Je n'ai rien contre les patrons qui font beaucoup d'argent. Si leur rémunération est méritée, tant mieux pour eux. J'en ai toutefois contre la définition du mérite.
Le mérite d'un chirurgien cardiaque qui sauve des vies fait peu de doute. Celui d'un entrepreneur qui a hypothéqué sa maison, sa chemise et sa santé pour bâtir une belle entreprise non plus.
Le mérite est toutefois plus difficile à évaluer pour un gestionnaire, qui n'a pas risqué ses propres fonds pour gagner sa paye. On s'en remet alors à la rareté relative des candidats, à la complexité de l'organisation et à des critères de rendement précis. Sa rémunération récompensera son flair, sa résistance plus grande au stress, sa capacité de mobiliser les employés et, surtout, ses succès vis-à-vis de la concurrence.
Ces principes m'amènent à vous parler des émoluments de la présidente et chef de la direction du Mouvement Desjardins, Monique Leroux. En 2012, Mme Leroux a touché une rémunération de 3,3 millions de dollars, soit le double d'il y a quatre ans. Cette rémunération fait dire à Yves Michaud, le «Robin des Banques», que «le fondateur de Desjardins doit frétiller dans sa tombe».
Faire 3,3 millions par année, c'est effectivement beaucoup, mais est-ce trop?
Jeudi dernier, le Mouvement Desjardins a publié sa notice annuelle à ce sujet. Le document explique en 25 pages comment la PDG, les cadres et les employés sont rémunérés.
Première remarque: la politique de rémunération de Desjardins n'a pas été faite sur le coin d'une table. On y explique en long et en large les critères qui ont servi à établir les salaires des employés et surtout des cadres supérieurs. Le document est détaillé et transparent.
Desjardins dit vouloir offrir une rémunération suffisamment concurrentielle pour attirer et retenir des cadres, leur donner des primes s'ils améliorent la performance de leur unité à court et à long terme, tout en respectant les valeurs coopératives du Mouvement.

---*---

> _VOS TÂCHES_
A: Modifiez l'extrait sur la rémunération chez Desjardins en commençant à « Jeudi dernier, le » et en terminant à « détaillé et transparent. », avec « Mardi dernier » à la place de « Jeudi dernier ».
B: Extrayez sans rien changer les lignes des enregistrements, en commençant à celle qui contient « How do I perform: Click » et en terminant à la fin des enregistrements, sans reprendre les images.
L'extrait sur la rémunération chez Desjardins et les enregistrements n'ont rien à voir l'un avec l'autre.

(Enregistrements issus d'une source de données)

---*---

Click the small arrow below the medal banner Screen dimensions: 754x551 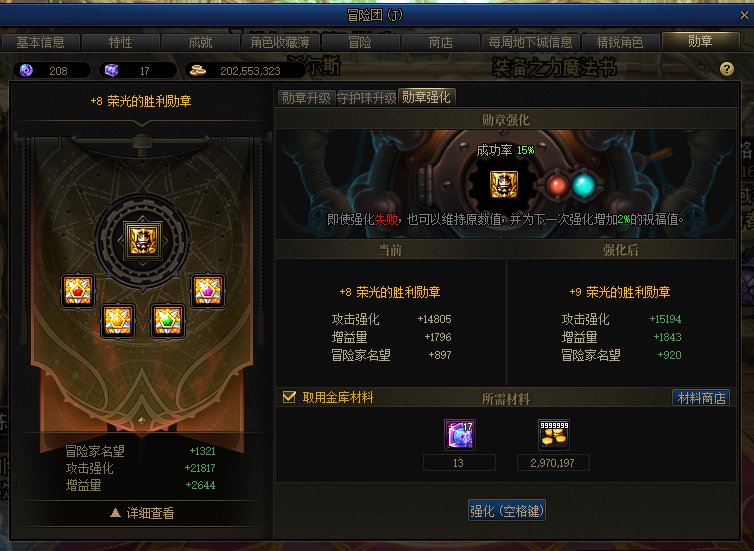coord(141,420)
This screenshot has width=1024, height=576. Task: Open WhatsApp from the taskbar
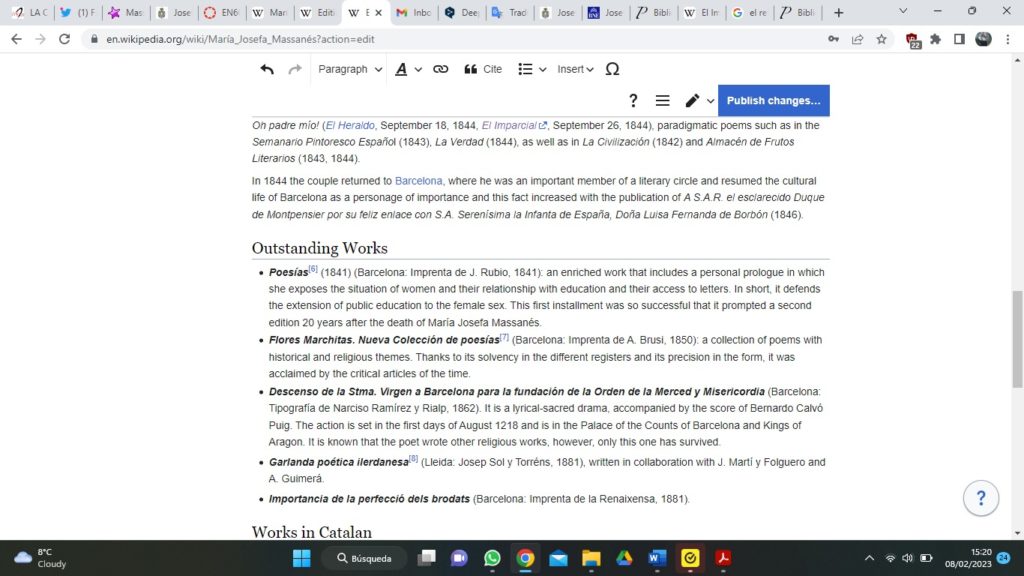(x=492, y=558)
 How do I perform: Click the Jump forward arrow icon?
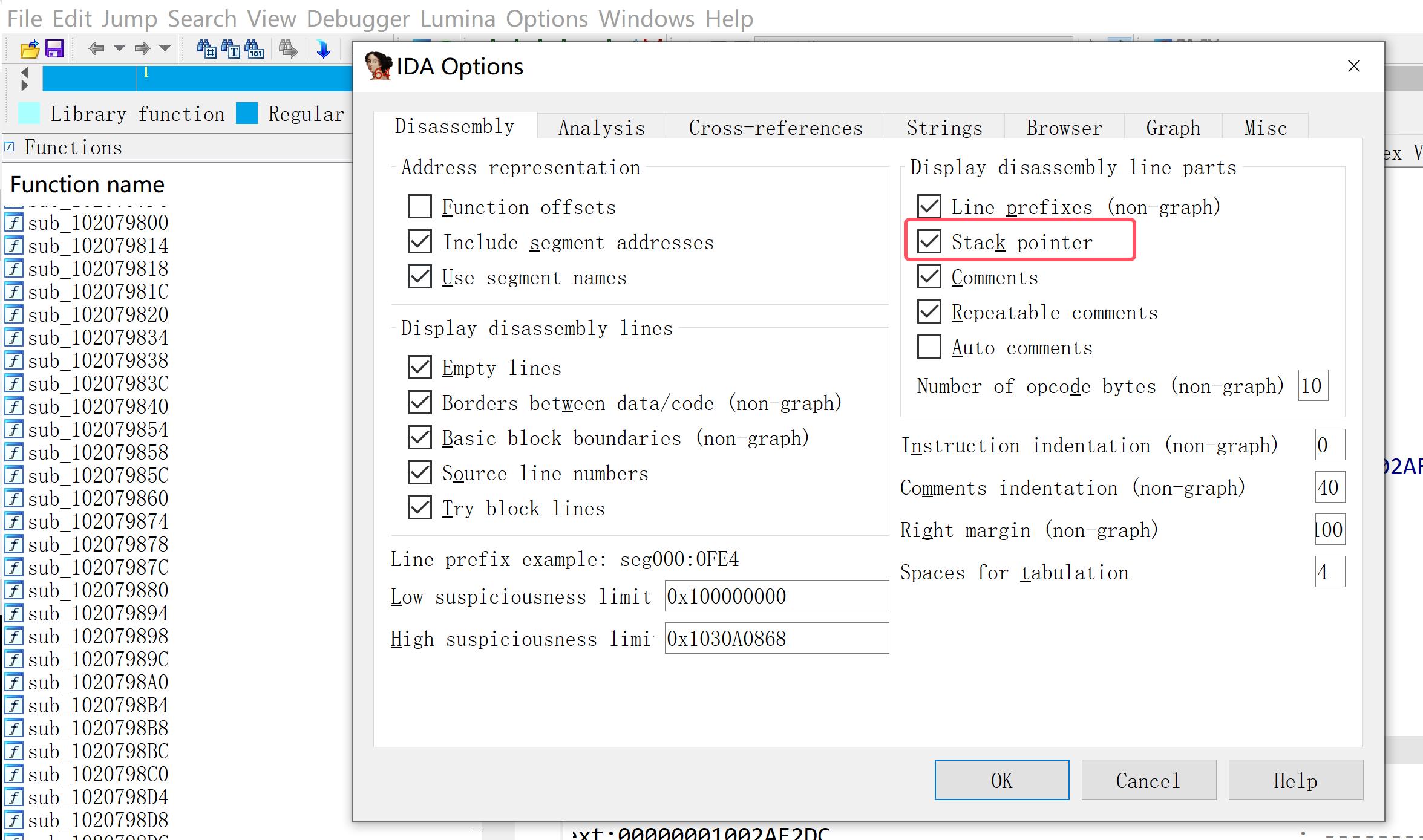[x=143, y=48]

---*---

> _RÉSULTATS OBTENUS_
A:
Mardi dernier, le Mouvement Desjardins a publié sa notice annuelle à ce sujet. Le document explique en 25 pages comment la PDG, les cadres et les employés sont rémunérés.
Première remarque: la politique de rémunération de Desjardins n'a pas été faite sur le coin d'une table. On y explique en long et en large les critères qui ont servi à établir les salaires des employés et surtout des cadres supérieurs. Le document est détaillé et transparent.

B:
 How do I perform: Click the Jump forward arrow icon?
[x=143, y=48]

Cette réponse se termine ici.